I just wanted to know, why a subquery returned more than one value, so I made this query:
SELECT id,
(SELECT Count(tags[i])
FROM generate_subscripts(tags, 1) AS i
WHERE tags[i]='oneway') as oneway_string
FROM planet_osm_ways
WHERE 'oneway' = ANY(tags)
HAVING
(SELECT Count(tags[i])
FROM generate_subscripts(tags, 1) AS i
WHERE tags[i]='oneway') > 1
which should find all occurences of 'oneway' in tags array and count them.
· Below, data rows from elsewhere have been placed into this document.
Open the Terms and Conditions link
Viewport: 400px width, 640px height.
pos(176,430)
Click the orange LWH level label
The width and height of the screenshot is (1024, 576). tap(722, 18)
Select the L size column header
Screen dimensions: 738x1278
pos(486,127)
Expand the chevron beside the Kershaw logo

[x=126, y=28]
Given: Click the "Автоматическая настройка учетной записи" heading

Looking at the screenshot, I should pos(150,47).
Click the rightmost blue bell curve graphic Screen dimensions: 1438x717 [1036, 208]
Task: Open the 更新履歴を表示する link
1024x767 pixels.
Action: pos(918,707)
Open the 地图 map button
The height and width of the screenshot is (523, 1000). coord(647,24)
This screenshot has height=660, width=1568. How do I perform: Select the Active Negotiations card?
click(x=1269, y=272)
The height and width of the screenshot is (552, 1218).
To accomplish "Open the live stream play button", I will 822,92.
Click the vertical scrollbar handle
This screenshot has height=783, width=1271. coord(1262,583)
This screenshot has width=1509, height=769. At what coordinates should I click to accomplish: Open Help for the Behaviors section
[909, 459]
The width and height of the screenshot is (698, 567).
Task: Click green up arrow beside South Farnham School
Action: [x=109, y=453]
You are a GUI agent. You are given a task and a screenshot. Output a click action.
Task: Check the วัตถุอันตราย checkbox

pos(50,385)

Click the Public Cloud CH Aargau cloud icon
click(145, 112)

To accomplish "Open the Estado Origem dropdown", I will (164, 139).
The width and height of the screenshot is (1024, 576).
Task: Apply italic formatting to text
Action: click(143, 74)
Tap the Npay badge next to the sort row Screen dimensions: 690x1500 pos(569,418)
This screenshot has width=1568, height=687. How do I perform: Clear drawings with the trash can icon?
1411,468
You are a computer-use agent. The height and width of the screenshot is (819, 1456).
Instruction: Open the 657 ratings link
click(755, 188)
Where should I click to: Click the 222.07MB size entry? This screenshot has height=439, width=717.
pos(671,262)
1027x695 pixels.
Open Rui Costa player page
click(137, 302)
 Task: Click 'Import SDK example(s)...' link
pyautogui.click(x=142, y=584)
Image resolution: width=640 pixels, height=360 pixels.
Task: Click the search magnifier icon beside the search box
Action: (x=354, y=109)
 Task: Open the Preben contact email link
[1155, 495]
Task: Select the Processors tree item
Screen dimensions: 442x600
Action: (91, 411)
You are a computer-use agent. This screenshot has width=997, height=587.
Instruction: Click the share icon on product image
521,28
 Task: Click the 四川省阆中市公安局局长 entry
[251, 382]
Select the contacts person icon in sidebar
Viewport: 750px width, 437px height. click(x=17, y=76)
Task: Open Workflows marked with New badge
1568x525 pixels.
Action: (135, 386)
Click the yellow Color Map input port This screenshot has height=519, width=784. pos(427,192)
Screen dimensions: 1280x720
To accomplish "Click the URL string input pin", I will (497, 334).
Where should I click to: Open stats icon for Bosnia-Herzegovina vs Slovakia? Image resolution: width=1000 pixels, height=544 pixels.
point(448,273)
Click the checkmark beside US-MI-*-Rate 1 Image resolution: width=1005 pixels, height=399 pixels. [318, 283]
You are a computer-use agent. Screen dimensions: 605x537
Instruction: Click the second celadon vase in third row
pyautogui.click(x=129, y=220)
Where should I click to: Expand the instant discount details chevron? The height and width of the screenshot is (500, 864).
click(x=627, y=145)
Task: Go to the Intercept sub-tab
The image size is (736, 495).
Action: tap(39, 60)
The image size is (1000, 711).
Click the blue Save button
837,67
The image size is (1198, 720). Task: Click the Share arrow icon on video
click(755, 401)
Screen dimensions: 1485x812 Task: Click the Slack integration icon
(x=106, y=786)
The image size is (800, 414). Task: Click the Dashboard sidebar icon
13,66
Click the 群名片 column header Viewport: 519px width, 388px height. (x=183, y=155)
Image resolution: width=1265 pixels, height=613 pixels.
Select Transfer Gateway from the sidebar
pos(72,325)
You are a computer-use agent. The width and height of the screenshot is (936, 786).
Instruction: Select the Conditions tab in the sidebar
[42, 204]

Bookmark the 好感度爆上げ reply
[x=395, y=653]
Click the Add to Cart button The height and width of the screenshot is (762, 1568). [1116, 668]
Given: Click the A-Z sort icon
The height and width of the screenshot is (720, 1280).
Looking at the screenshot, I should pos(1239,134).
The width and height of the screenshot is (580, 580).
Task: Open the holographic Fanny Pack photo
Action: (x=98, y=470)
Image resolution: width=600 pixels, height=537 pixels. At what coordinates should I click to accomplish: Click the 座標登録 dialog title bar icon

[42803] ERROR: column "planet_osm_ways.id" must appear in the GROUP BY clause
or be used in an aggregate function Position: 8
You should change HAVING to WHERE as there are no groups on which you could apply HAVING filter, instead you want to use WHERE filter which applies to each row.
SELECT id,
(SELECT Count(tags[i])
FROM generate_subscripts(tags, 1) AS i
WHERE tags[i]='oneway') as oneway_string
FROM planet_osm_ways
WHERE 'oneway' = ANY(tags)
AND
(SELECT Count(tags[i])
FROM generate_subscripts(tags, 1) AS i
WHERE tags[i]='oneway') > 1